When Burnett heard the track “Un-Break,” he agreed to produce the album. “I was struck by how real she was in some of the songs,” he says. “It was sung in an incredibly unaffected way. I love when a singer sings like Sinatra, when it’s conversational. That’s the greatest challenge in singing, and she did that.”
The album was brought to Burnett by Fuller, Presley’s manager who is best-known for creating the “American Idol” franchise but also works with a host of more idiosyncratic artists, including Annie Lennox and local independent R&B singer Aloe Blacc. It was Fuller who encouraged Presley to retreat to England, where she now lives, and suggested she collaborate on songwriting with Pulp guitarist Richard Hawley and singer-songwriter Ed Harcourt.

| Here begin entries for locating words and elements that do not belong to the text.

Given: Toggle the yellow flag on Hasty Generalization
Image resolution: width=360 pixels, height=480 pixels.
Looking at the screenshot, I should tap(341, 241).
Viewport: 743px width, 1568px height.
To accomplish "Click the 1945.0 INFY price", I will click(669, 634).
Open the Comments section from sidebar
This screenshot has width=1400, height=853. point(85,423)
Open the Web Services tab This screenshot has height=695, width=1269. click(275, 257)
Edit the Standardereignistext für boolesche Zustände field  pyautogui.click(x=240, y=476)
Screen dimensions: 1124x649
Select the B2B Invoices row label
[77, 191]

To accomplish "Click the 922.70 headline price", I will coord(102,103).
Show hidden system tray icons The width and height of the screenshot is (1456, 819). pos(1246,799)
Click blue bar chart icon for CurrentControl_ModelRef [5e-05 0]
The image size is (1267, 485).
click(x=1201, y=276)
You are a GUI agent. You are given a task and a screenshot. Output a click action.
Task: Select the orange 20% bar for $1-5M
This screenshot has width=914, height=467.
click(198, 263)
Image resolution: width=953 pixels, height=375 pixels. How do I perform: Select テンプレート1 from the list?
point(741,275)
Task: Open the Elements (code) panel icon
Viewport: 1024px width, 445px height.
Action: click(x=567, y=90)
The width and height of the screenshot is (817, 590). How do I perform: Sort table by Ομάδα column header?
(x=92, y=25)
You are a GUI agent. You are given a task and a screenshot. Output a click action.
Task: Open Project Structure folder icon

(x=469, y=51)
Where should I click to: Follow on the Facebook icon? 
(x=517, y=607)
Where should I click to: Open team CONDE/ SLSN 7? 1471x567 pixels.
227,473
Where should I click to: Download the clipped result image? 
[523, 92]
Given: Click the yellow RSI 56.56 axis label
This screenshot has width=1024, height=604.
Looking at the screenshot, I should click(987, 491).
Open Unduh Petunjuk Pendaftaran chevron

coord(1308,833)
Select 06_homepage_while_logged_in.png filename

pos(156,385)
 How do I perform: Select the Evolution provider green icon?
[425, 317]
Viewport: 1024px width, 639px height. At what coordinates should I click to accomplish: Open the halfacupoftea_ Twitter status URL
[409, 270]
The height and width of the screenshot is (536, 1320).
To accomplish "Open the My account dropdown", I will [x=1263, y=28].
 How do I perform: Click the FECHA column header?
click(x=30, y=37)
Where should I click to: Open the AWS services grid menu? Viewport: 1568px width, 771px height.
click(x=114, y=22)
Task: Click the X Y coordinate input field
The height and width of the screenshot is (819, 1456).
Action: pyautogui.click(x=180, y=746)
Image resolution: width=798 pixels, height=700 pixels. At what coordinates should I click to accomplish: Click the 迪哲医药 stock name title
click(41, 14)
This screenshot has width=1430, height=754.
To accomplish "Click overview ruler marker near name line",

Presley says it was a conscious effort to avoid her earlier tendency to “jack up” the production. Though she likes the songs on her first two albums, she was uncomfortable with everything that came along with selling them, and now regrets having been placed “in some category with other pop/rock stars.”
“If I’m pushed somewhere,” Presley says, “I’ll go the other way. So when someone came backstage and told me to dress sexy, I went out and wore giant combat boots and safety pins and did whatever I could to not be sexy.”
If the line between Burnett and her father isn’t direct, it does exist. Burnett worked with Elvis contemporary Roy Orbison, and recorded with Elvis’ TCB Band on records he produced with Elvis Costello.
“I have to say, I very much wanted to make a record her dad would have dug,” Burnett says. “That was important to me. I wanted to make a record everybody would dig, but especially him, for some reason. He’s such an inspirational figure. She’s part of our royal family.”
There’s no irony, Burnett says, in Presley retreating to England to reconnect with a sound that draws from her roots. He clarifies that she had to “disconnect with those other American roots,” the ones that encouraged her to chase pop stardom. Presley phrases it as a search for something she’s never really known: normalcy.
“When I moved to England I would hang out at the local pub, and they were such good people there,” Presley says. “They knew right from wrong. If someone came in and was drunk and acting like a jerk, they’d get thrown out. There was common sense. I needed to be around people with common sense.”